Este no es un llamado a la tolerancia: es una declaración de guerra a la mediocridad intelectual. Porque si uno no puede decir en voz alta que todas las religiones son cuentos con presupuesto, entonces no vivimos en una sociedad libre, sino en una cárcel de dogmas con fachada de democracia. La mayor virtud de un ser humano no es la fe, ni la obediencia, ni ese servilismo moral que tanto aplauden los púlpitos. La verdadera virtud, la más revolucionaria, la más incómoda para cualquier religión, es la duda. La duda no mata el alma: la despierta. La duda no destruye valores: destruye mentiras. La duda no aleja de lo sagrado: aleja de la estupidez.
Porque solo el que duda piensa, y solo el que piensa es realmente libre. Creer sin cuestionar es renunciar a la conciencia y convertir la mente en una celda decorada con estampitas. La fe ciega es la mayor pandemia de la historia: ha justificado cruzadas, inquisiciones, genocidios, dictaduras, mutilaciones, sumisiones y, más recientemente, influencers religiosos que cobran por orar.
La fe, esa prostituta milenaria vestida de virtud, no necesita pruebas ni argumentos: solo exige rendición. Y eso es exactamente lo que convierte al creyente en rehén voluntario de su propia cárcel mental. Mientras más cree, menos piensa. Mientras más ora, menos cuestiona. Mientras más espera un milagro, más se pudre su realidad. Por eso, aquí no se exalta la fe como virtud, sino como defecto evolutivo. Un error de fábrica en la especie humana que ha sido romantizado por siglos, como si vivir en negación fuera sinónimo de espiritualidad.
Dudar no es perder el rumbo: es negarse a seguir un camino trazado por otros con los ojos cerrados.
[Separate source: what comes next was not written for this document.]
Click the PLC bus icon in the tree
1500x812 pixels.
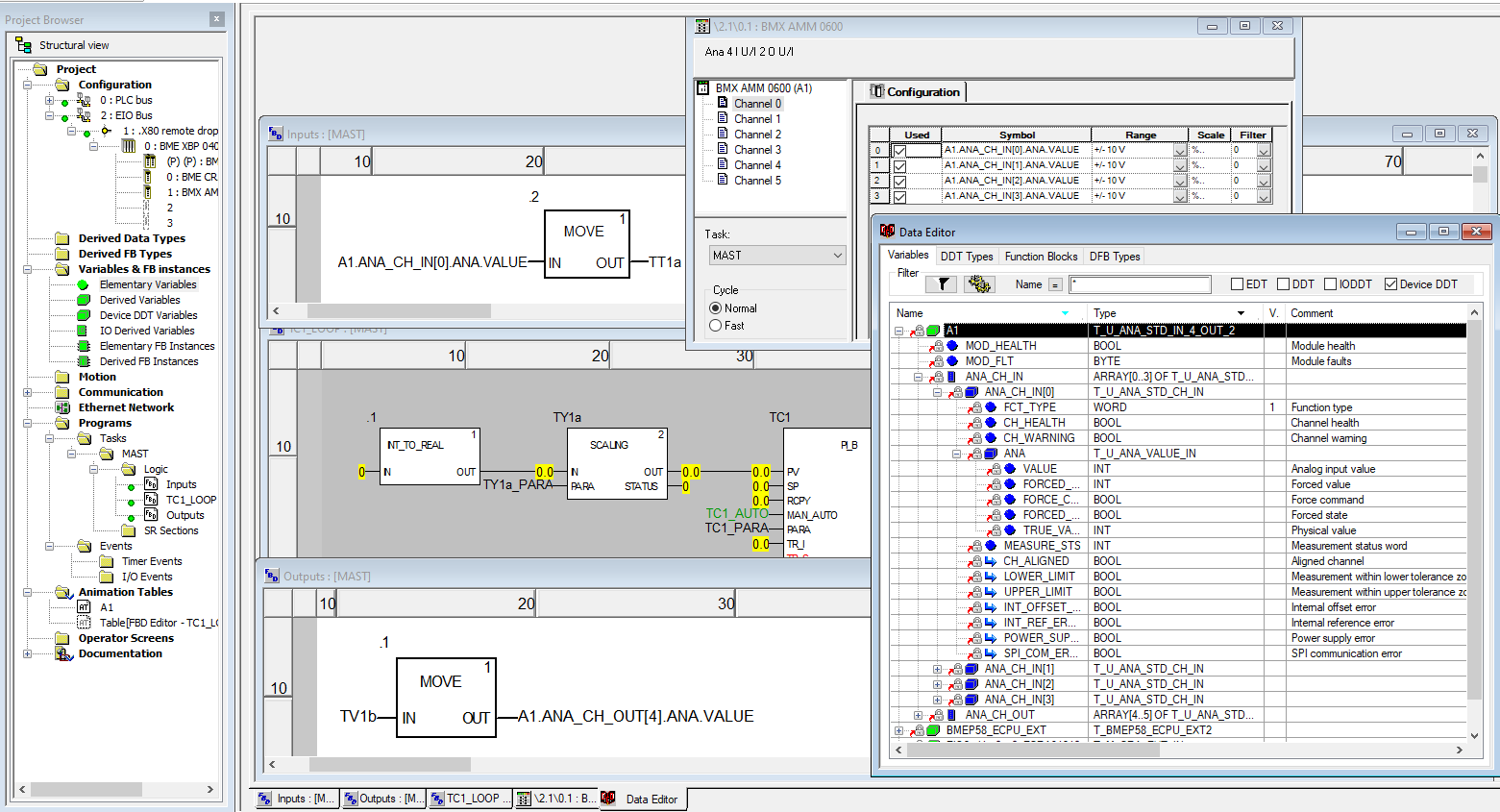pyautogui.click(x=84, y=100)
Dudar es decirle a la existencia: “quiero saber, no creer”. Y esa, aunque les arda, es la forma más honesta de vivir.
Y no, lo sagrado jamás existió. Ni existirá. Lo sagrado es solo el nombre poético que se le da a lo que no se entiende, a lo que se teme, a lo que conviene no tocar para que el negocio de la fe siga facturando. Lo sagrado es la excusa perfecta para suspender el juicio crítico y someter la razón. Nada es sagrado. Ni los libros, ni los templos, ni las palabras que repiten millones de creyentes como loros con complejo de eternidad. Lo único verdaderamente digno de respeto no es lo que se adora, sino lo que se cuestiona.
Lo sagrado fue un invento útil cuando el rayo era sinónimo de castigo divino. Hoy, que entendemos el rayo, el universo y el genoma humano, seguir adorando lo sagrado es como seguir usando sanguijuelas para curar el cáncer. Así que si la fe es el peor defecto de nuestra especie. Y la duda, la única señal de que aún queda esperanza. Porque si hay algo que debería ser universal, no es la religión. Es el escepticismo.